§ EXERCISE OBJECTIVE
Within the records that follow, restate exactly the lines from the line with "Image resolution: width=522" down to the line with "The width and", including both. Omit the pictures.

%%

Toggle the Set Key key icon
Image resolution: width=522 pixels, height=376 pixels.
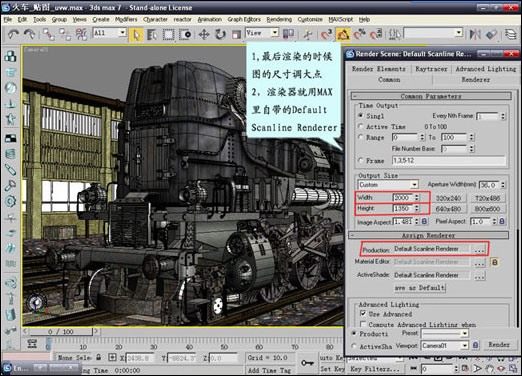coord(307,363)
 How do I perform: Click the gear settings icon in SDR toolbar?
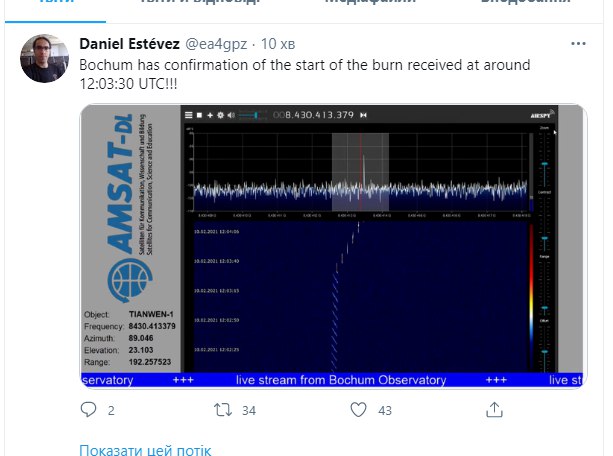[220, 115]
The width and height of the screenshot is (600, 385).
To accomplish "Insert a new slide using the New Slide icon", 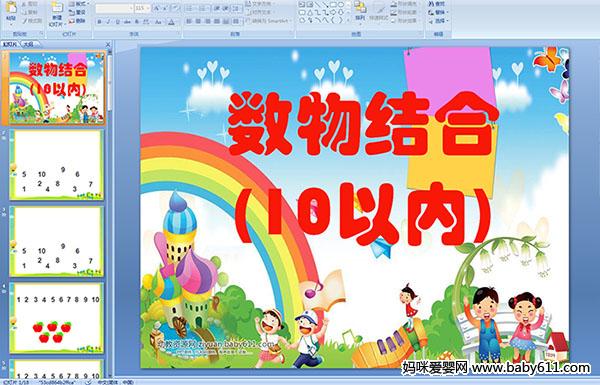I will pyautogui.click(x=57, y=8).
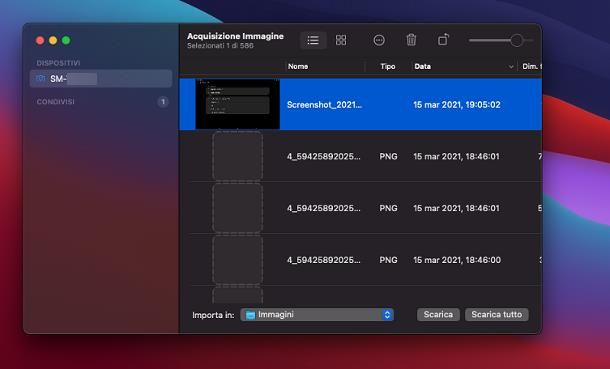
Task: Click the Condivisi count badge
Action: [163, 102]
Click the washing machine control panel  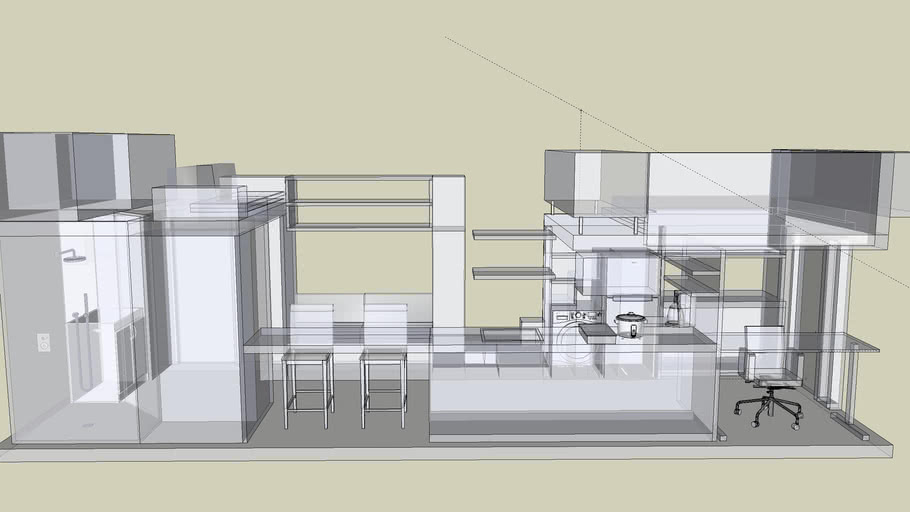pyautogui.click(x=575, y=315)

%%

§ TASK SOLUTION
Image resolution: width=522 pixels, height=376 pixels.
coord(307,363)
 How do I perform: Click the gear settings icon in SDR toolbar?
[220, 115]
The width and height of the screenshot is (600, 385).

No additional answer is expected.